A combination of global events including rising oil prices, a few earnings misses, a brewing conflict between Italy and the European Union over budget spending, and apprehension over rising interest rates weighed down the markets in October. Here is a quick update on ten key sectors:
Automobile: In the past one month, the Auto index has underperformed by declining 9.0% compared with a 6.2% fall in the market. In the last few months, automobile sales have been affected by rising fuel cost, higher insurance premiums, and recent price hikes by automobile companies. In October, M&M and Hyundai reported a strong growth versus a m/m decline in September 2018.

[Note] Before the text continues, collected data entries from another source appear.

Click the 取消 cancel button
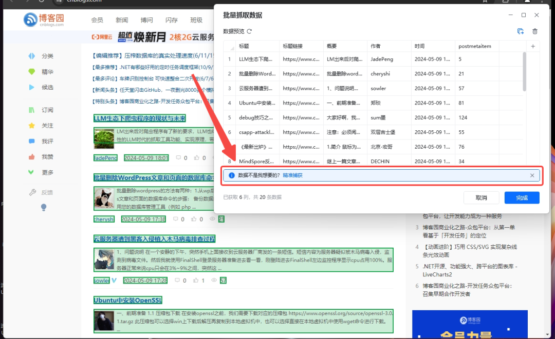Viewport: 555px width, 339px height. pos(482,197)
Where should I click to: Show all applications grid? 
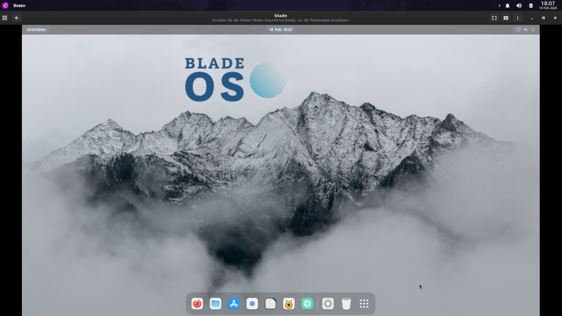tap(364, 304)
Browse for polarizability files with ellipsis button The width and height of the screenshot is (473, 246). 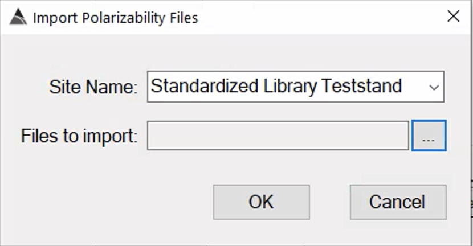(x=429, y=136)
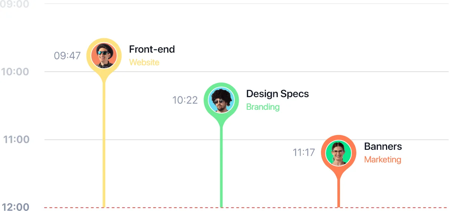This screenshot has width=449, height=211.
Task: Open the Front-end avatar with sunglasses and hat
Action: click(104, 56)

Banking and Finance: Results in Q2 FY 2019 were mixed, with most banks failing to trigger a positive sentiment. HDFC Bank and Kotak met estimates, whereas IndusInd missed expectations.
Capital Equipment: The sector has weakened in India this month due to market headwinds like indices falling to their 52-week lows, the rise in oil prices, and a weakening rupee. On a positive note, equipment manufacturers could benefit from the ongoing U.S-China trade war.
Consumer: The Nifty FMCG index grew 7% YTD but fell 4.6% m/m, hurt by valuation contraction since the end of August. Dabur is down due to lackluster Q2 earnings, while Nestle and Britannia may be the safest bets in the present downtrend.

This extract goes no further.